Jesse smiled a sad smile.
“What’s that smile about, Jesse?”
“I’m smiling because I heard your voice in my head, Molly.”
“And what did my voice say?”
“It said that Chris Grimm wasn’t stupid, he was just being a kid.”
“A kid selling drugs.”
“I didn’t say I thought he was a saint or that he was even a good kid. My guess, he pawned a lot of the stuff he got in trade for the drugs and held on to the stuff he thought was cool, like the stolen bass and the Rolex. We have to remember, this is a kid with a kid’s sense of the world. A pro wouldn’t have kept any of it, would have unloaded it immediately for ten, twenty cents on the dollar if necessary. One thing I can say, there did seem to be something between Heather Mackey and him.”
“Yeah,” Molly said. “The kind between a user and a dealer.”
“It was more than that. Why else would the kid show up outside the funeral home and at the cemetery?”
“Fear. Guilt.”
“Maybe. Doesn’t matter now.”
“I guess we’ll find out when we get him.”
Jesse shook his head. “I don’t think so.”
Molly was confused. “He’s a seventeen-year-old kid scared out of his mind. Where’s he going to run? We’ll get him or the Staties will.”
“My guess, the kid’s already dead. He was working for someone else.”
“Who?”
“You tell me, Molly. But he wasn’t a criminal mastermind. He must have been recruited for the job. He was the school-level connection. There’s always layers of insulation between the real supplier and the users.”
Molly didn’t love hearing that. It reminded her how easily her own daughters might have come in contact with Chris Grimm or someone like him.
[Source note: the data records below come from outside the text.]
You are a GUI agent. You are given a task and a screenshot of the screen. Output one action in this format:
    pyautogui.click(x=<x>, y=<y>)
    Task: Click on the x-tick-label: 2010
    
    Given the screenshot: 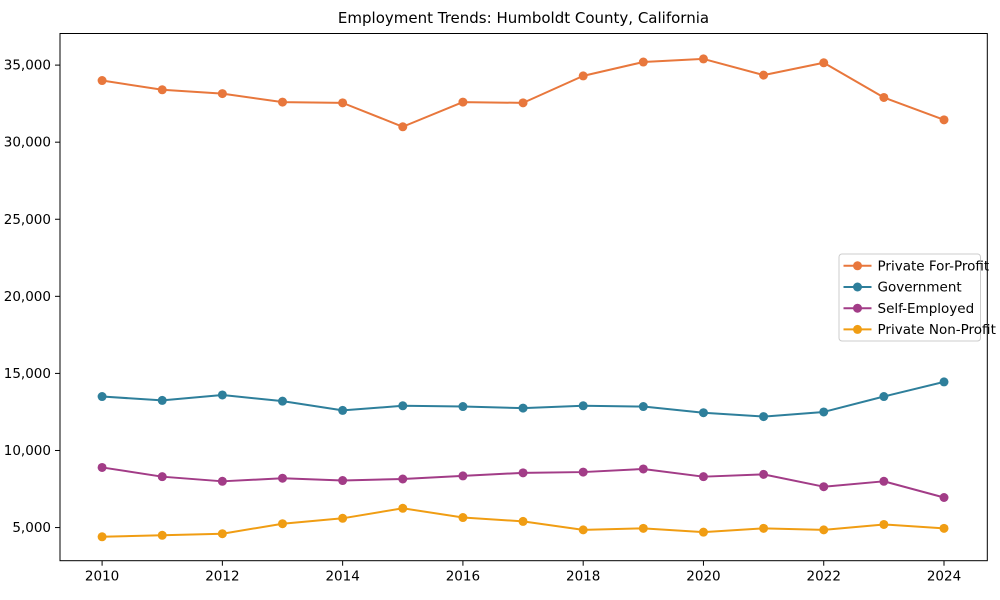 What is the action you would take?
    pyautogui.click(x=102, y=577)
Jesse said, “First thing we have to do is go through the stuff we collected at the kid’s house. When Peter gets back and logs in the evidence, I want you to carefully go through it and call all the phone numbers on every slip of paper and every business card. Most will be dead ends, but maybe not all. I need you to individually catalog every piece of jewelry we found so we can put it up on the PPD website. And I need you to pull the reports on the theft of the Fender guitar and a Rolex.”
Molly’s expression turned down. “Do you really think the kid’s dead?”
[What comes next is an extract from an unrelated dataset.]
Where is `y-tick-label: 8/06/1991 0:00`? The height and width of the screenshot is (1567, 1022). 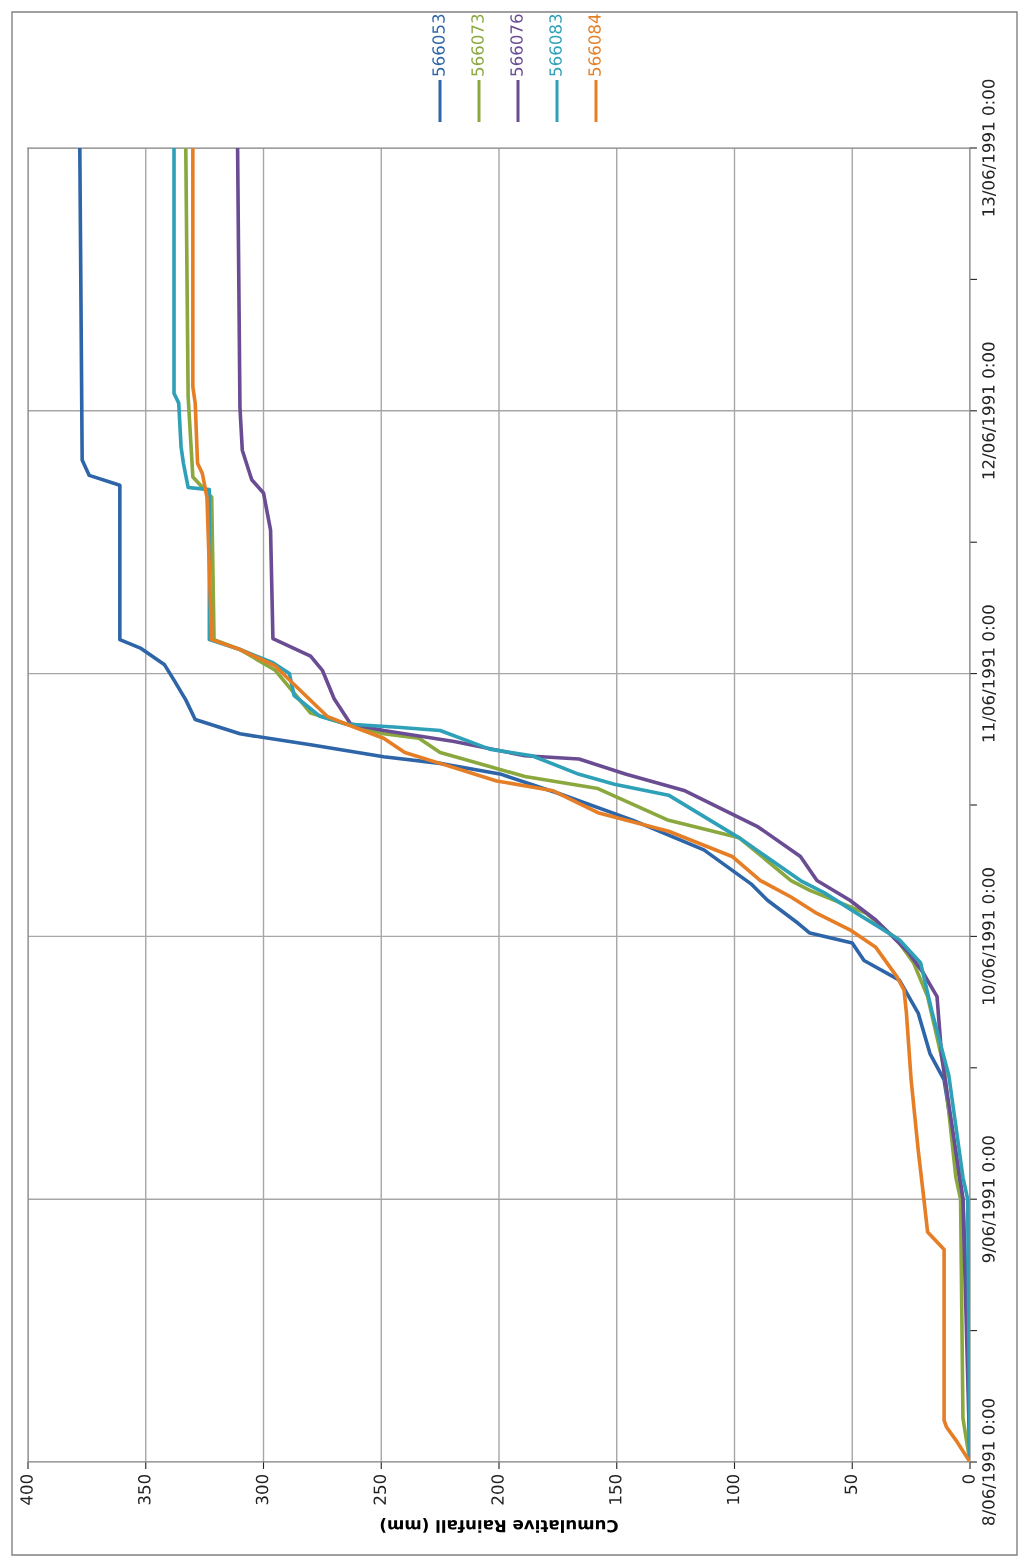
y-tick-label: 8/06/1991 0:00 is located at coordinates (990, 1462).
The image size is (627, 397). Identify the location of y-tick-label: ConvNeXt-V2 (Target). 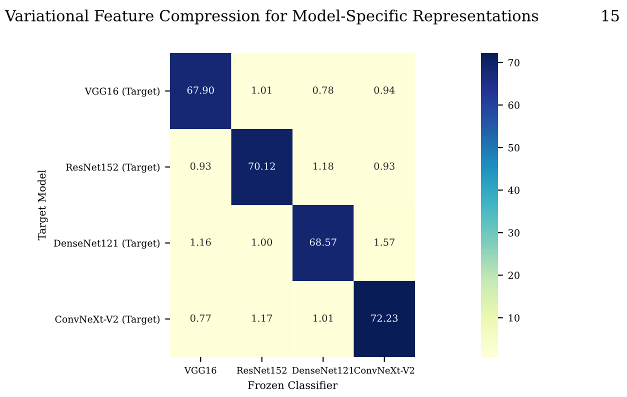
(108, 320).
“If not already, he soon will be. Selling such potent stuff to Heather was a bad mistake. We didn’t even know there was a ring in our area until Heather’s death. The people the kid was working for can’t afford to have him roll over on them to save his own neck. Not if they want to keep their operation going. That’s the other thing.”
“What is?”
“Assign someone on the night shift to collect all the digital surveillance footage from the town’s cameras and see what the private security cameras captured.”
“Will do. But, Jesse, if the kid really is dead, what do you hope to find?”
“The next person up the food chain from Chris Grimm. I think that’s the best we can hope for now. I don’t know, maybe I’m wrong and the kid got away. Maybe we’ll get lucky and he’ll turn himself in, but we have to work on the assumption that we’re not going to get much help from Chris Grimm. Drug cases are built one step at a time.”
Molly left. A minute later, Jesse grabbed his new baseball mitt off his desk, stood, and turned to face the window. He stared out at Stiles Island and the sun shimmering on the ocean as he pounded a baseball into the too-stiff pocket of the glove. The last of his old gloves had finally collapsed, the kangaroo leather beyond rescue or repair. Rawlings no longer made the model he’d used throughout his minor-league career. He’d been forced to buy a similar model online from a Japanese company, and it just didn’t fit his hand the way his old gloves did. For the moment, it wasn’t about the glove, but about concentrating on how to move forward with the case.